2026-06-19 06:50:45 +00:00

Author

Owner

Prior art: `lnbits/nostr_bunker` is a shipping Option D

I went and read upstream lnbits/nostr_bunker (services.py/models.py/crud.py, verified against main on 2026-06-19) to see whether anyone in the NIP-46 space has already made this exact decision. They have — and they landed on D, which I think strengthens the recommendation above with an empirical existence-proof.

Their design is the degenerate-but-instructive case: the grant is the bunker:// URL record (UrlData). There's no materialization step — every signing request re-reads the live grant. Concretely, all three of our broken lifecycle rules are enforced live per request:

Lifecycle rule	nsecbunkerd (today)	`lnbits/nostr_bunker`
Expiry	ignored at sign time (#24)	`_assert_url_is_active()` checks `expires_at` every request
Revoke	post-redeem no-op (spirekeeper#22)	no photocopy to outlive the original — disable the row, next request sees it
Usage cap	written, never checked	`_assert_post_rate_limit()` enforced live

So a real, shipping NIP-46 bunker enforces the exact trio we drop, with zero invalidation machinery. That's the direct answer to the "won't deciding live be too fiddly / too slow?" objection against D — somebody already runs it in production on the same per-request crypto path.

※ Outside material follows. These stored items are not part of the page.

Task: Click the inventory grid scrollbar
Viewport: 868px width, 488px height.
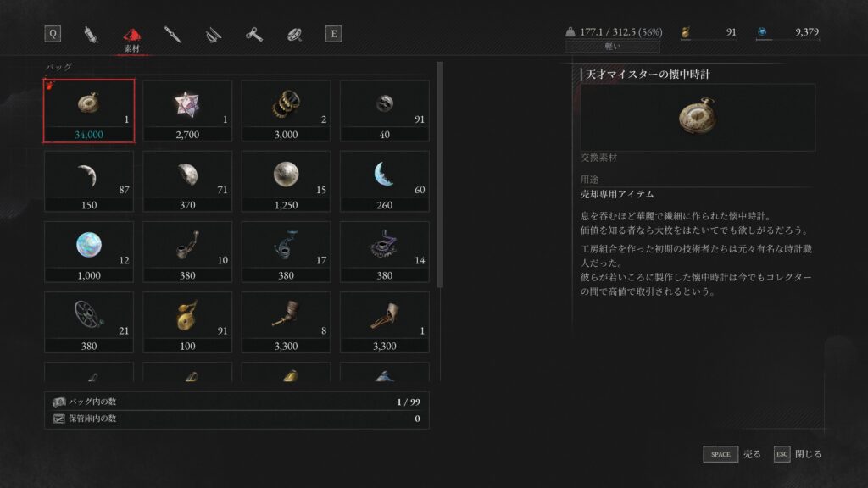Action: coord(440,175)
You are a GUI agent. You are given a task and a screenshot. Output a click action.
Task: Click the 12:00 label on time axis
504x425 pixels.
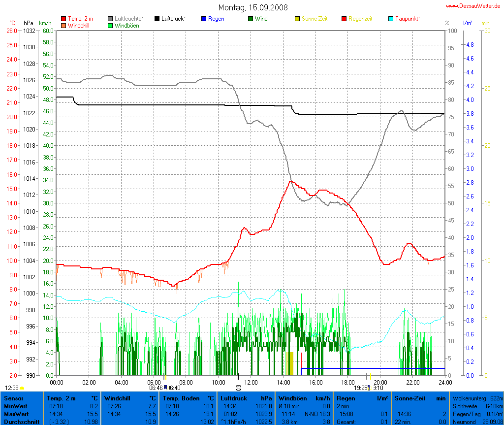pyautogui.click(x=251, y=382)
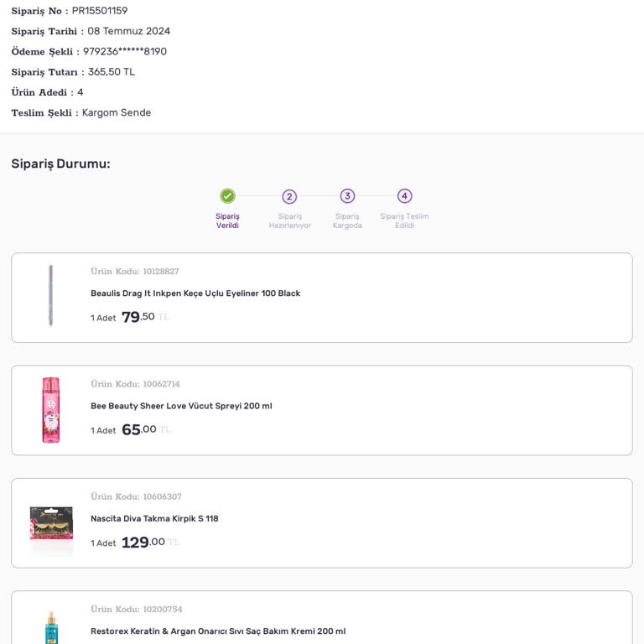The width and height of the screenshot is (644, 644).
Task: Click the Sipariş Hazırlanıyor status label
Action: (x=289, y=221)
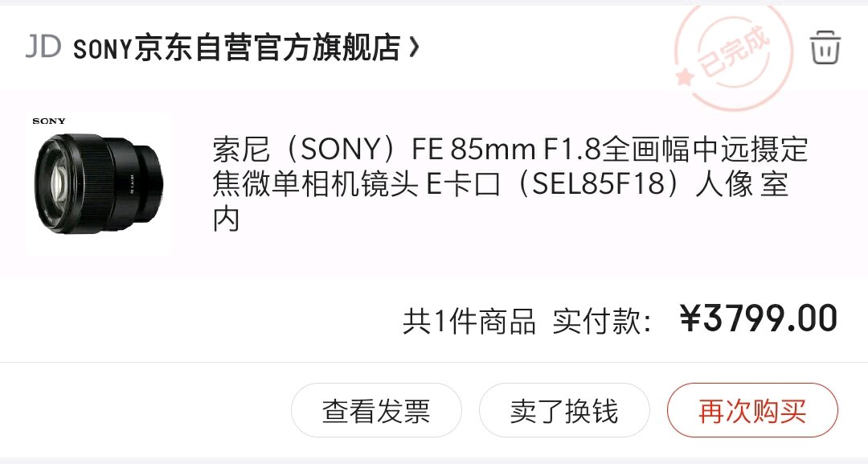This screenshot has width=868, height=464.
Task: Click the SONY logo above the lens image
Action: pyautogui.click(x=49, y=121)
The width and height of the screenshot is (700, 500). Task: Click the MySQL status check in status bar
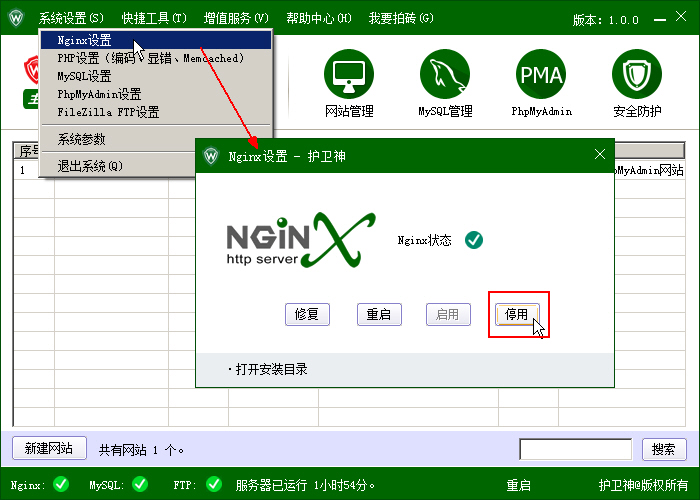pos(140,485)
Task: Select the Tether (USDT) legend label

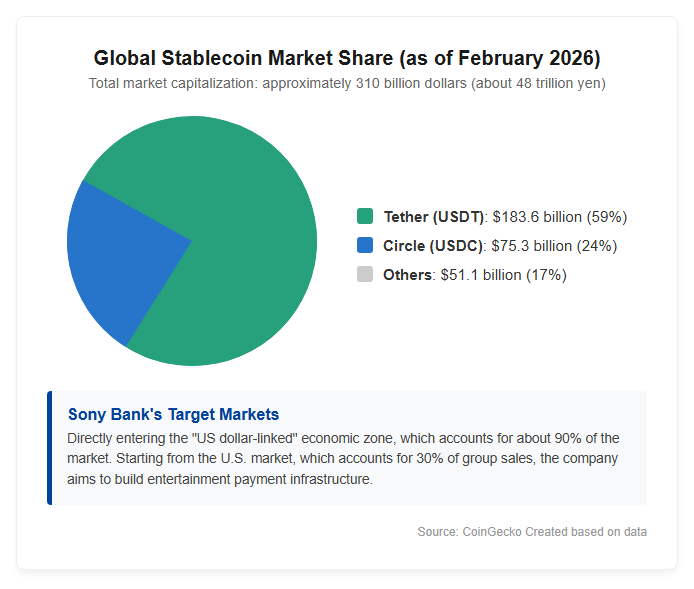Action: tap(434, 217)
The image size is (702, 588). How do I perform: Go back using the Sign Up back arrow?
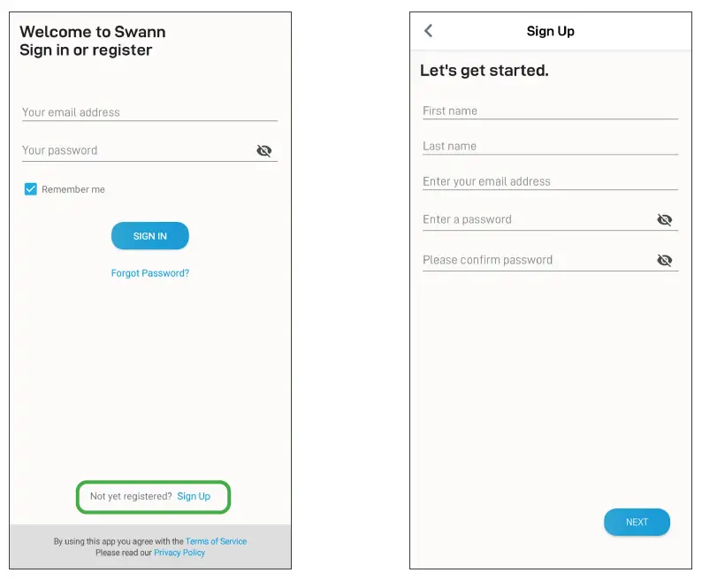[x=429, y=31]
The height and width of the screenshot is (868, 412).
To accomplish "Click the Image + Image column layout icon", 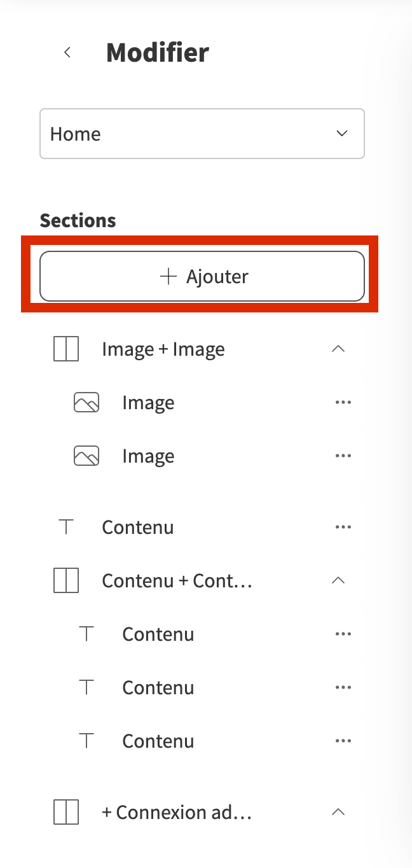I will tap(66, 349).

Two mechanisms worth stealing regardless of D1/D2

1. Usage caps by counting the source of truth, not maintaining a counter. This is the one I'd actually change in our schema. Our PolicyRule.maxUsageCount/currentUsageCount is a mutable counter — a second cache you have to remember to decrement, which is its own drift hazard (and is partly why the usage sibling is broken). Upstream instead counts signing-request rows in the trailing window (get_signing_requests_since(24h)) — nothing to increment, nothing to invalidate, the count is derived from records we already write. If we go D, I'd drop currentUsageCount entirely and count Request rows the same way. This is the same "source of truth, don't re-derive a copy" principle the RFC argues, applied to the usage rule.

2. _assert_url_is_active() as a single named predicate is literally the "define 'valid right now' in exactly one place" discipline from the RFC, already factored out. Concrete template for our grantIsLive(now).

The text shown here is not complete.